Mum was known as Grandma while she was alive. We recently made the decision to change it Granny or Granny Sue. We found that when we talked about Grandma or Grandma Sue, Zac would still think we talking about Ross’ mum Grandma and we wanted her to be defined because she LOVED being a Grandma.
When Mum died for ages on my mental to do list was to write down for Zac what Granny Sue did for him and with him as he won’t remember it himself. For a long time it was too painful, then it just kept slipping my mind so I never got round to it.
Some words to describe Mum as Grandma. Over bearing, in your face, over eager, over enthusiatic and potential spoilt brat creator OR generous, hands on, willing, loving, excited, caring, interactive, responsive and communicative. It would swing between the two different feelings to be honest but the old Zac got the more I was glad that she was interactive as much as she was with him.
Mum loved Zac. Zac love Mum. Simple as. He didn’t care what she gave him or anything like that he just knew this lovely lady would try up, try and interactive with him too quickly (bless them both!!) and then play with him as much as she possibly could and as much as he could possibly want. He would love to explore with her and hold her hand and she would love to take him anywhere she could go with him.
I loved the gifts she turned up with. The odd tshirt she’d have found in the sale somewhere or that she couldn’t resist. Toys she’d seen that she thought he would love and she was often very right. Tool kits, cars and trucks and all sorts of baby toys.

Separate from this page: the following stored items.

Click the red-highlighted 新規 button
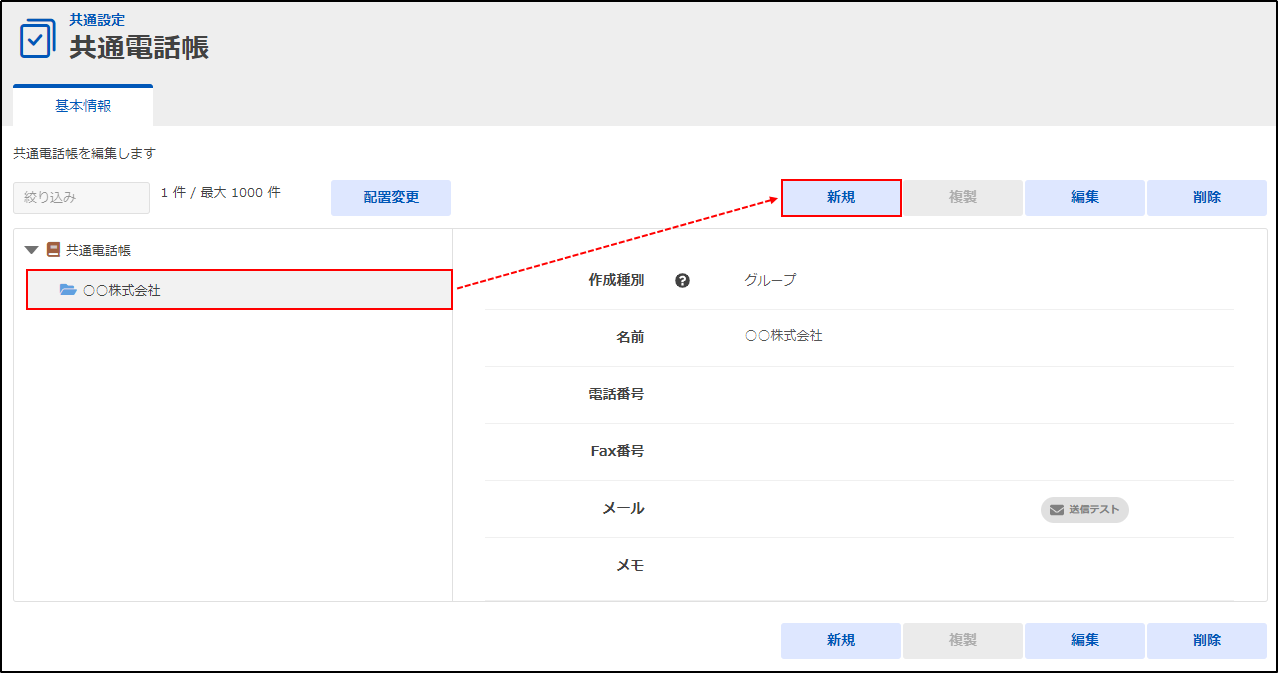 click(x=841, y=198)
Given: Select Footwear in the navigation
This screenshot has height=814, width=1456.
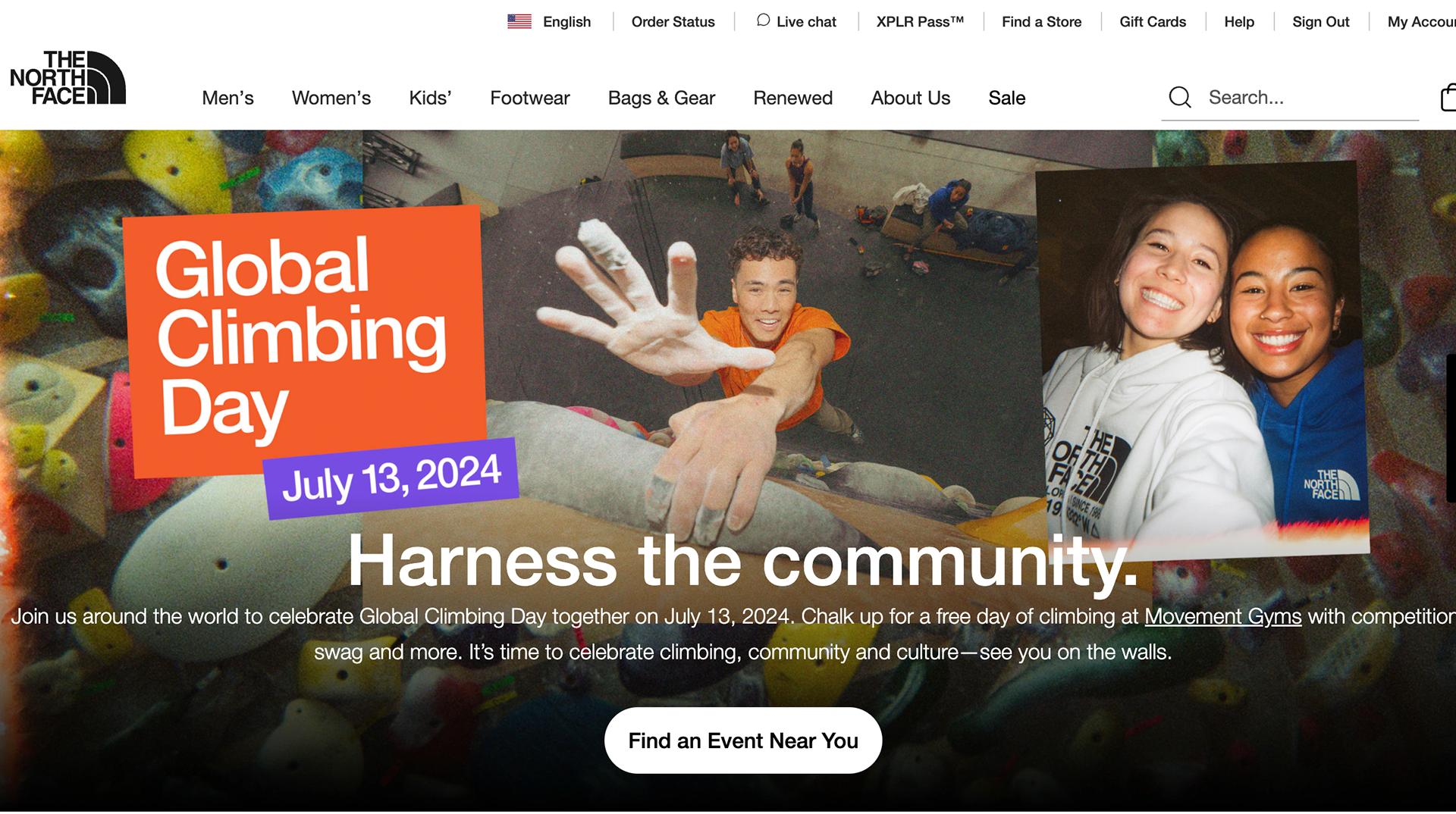Looking at the screenshot, I should 529,98.
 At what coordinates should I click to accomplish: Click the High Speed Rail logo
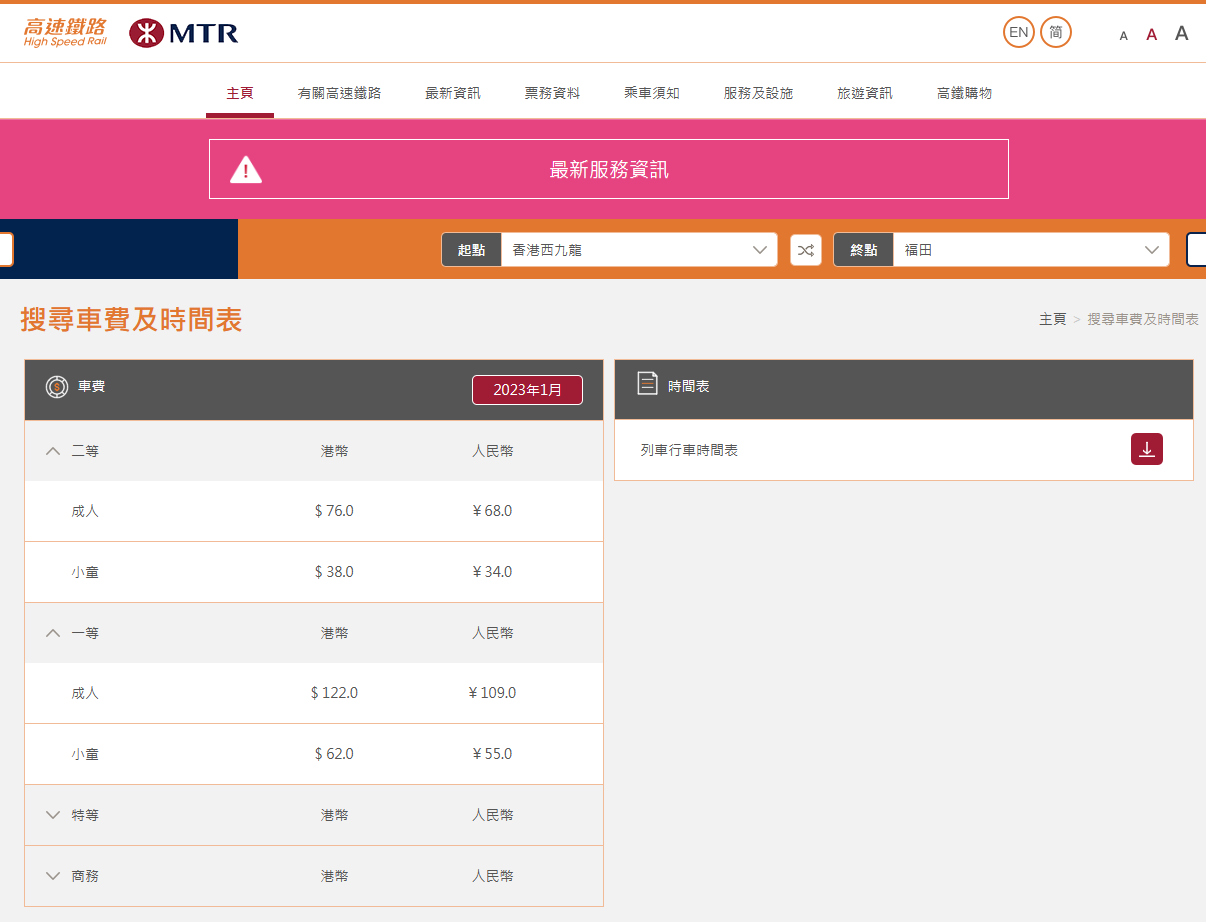65,33
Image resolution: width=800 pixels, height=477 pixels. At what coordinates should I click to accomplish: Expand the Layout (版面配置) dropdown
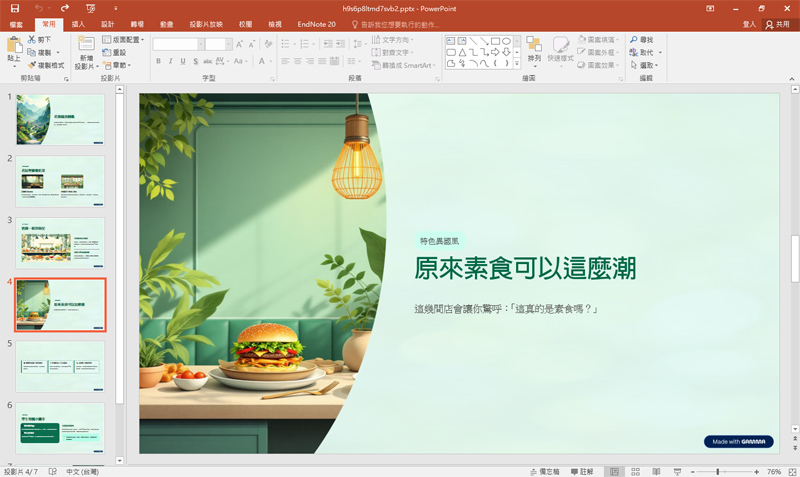[123, 40]
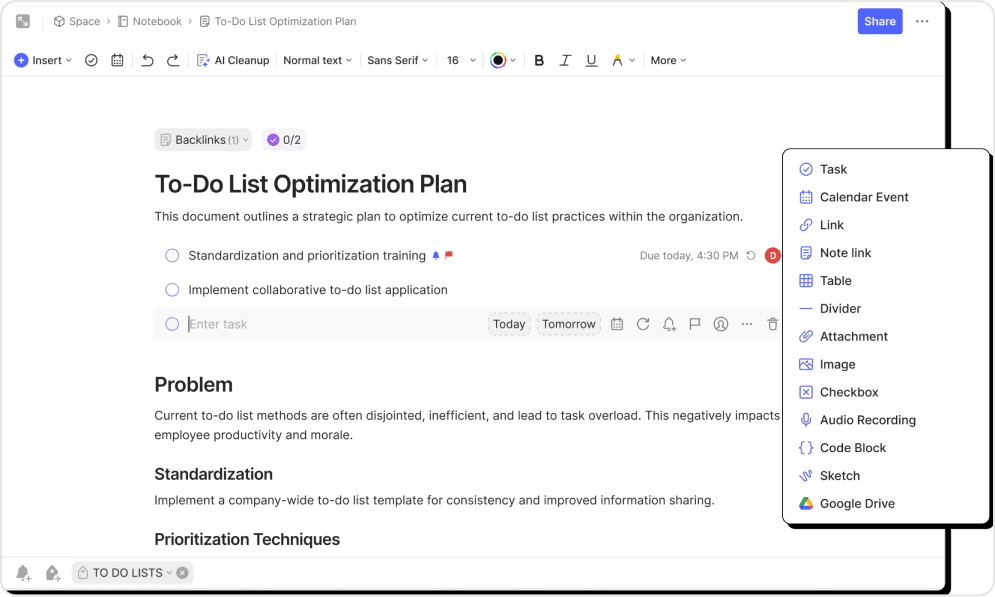
Task: Click into the Enter task input field
Action: pyautogui.click(x=330, y=324)
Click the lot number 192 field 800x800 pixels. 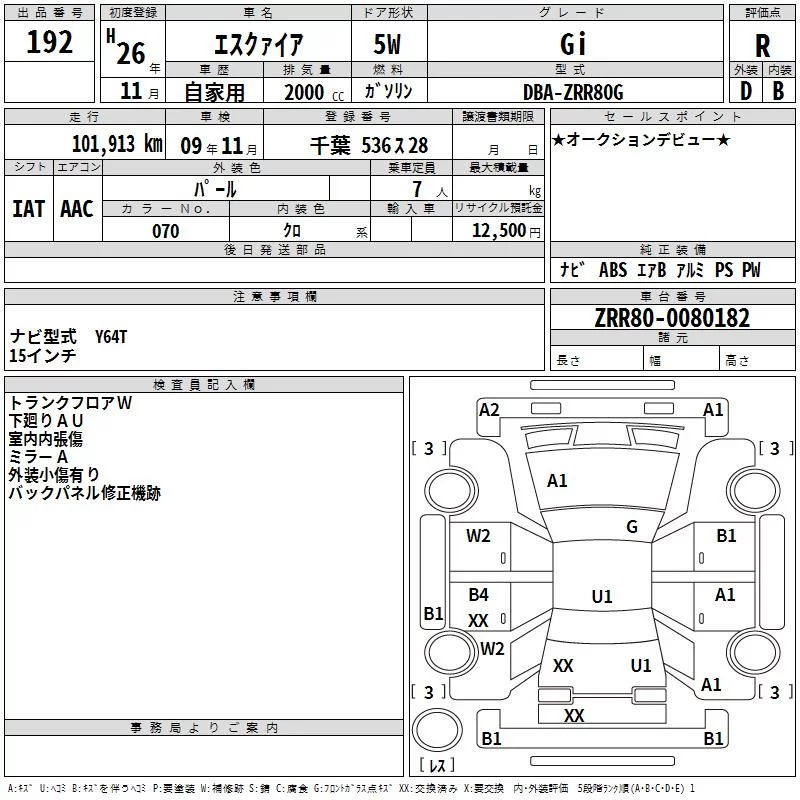pyautogui.click(x=50, y=43)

She created a good excuse for spoiling him with baby toys. In the 5 weeks she looked after him while I went back to work she could take him into Nottingham city centre on one of the three days. We’d come from work and there’d a be a new toys because she ‘forgot’ to take a toy into town with her!! He loved it and now Sully is seeing the benefits too!
On the note of going into town that’s where mum would feed him up on carrot cake, particularly the icing I think. I remember the Health Visitor asking me if Zac was getting a balanced diet and responding that he was from me but I couldn’t guarantee it from Grandma!
She was so keen for Zac to start walking and talking and excited for all the things they were going to do together and I often find my heart is actually heaviest when I mourn my mum as Grandma for all the things she’s missing and all the things that my boys (and me) are missing out of from her.
She was generous with her time and money and love and hugs and was always sorry that she couldn’t give more than she did despite giving so much.
Sue as a Grandma had a HUGE heart and I know for a fact that she would be loving having two Grandsons to play with. In fact I think she’d have been really torn between having little baby hugs and wanting to explore and play with Zac.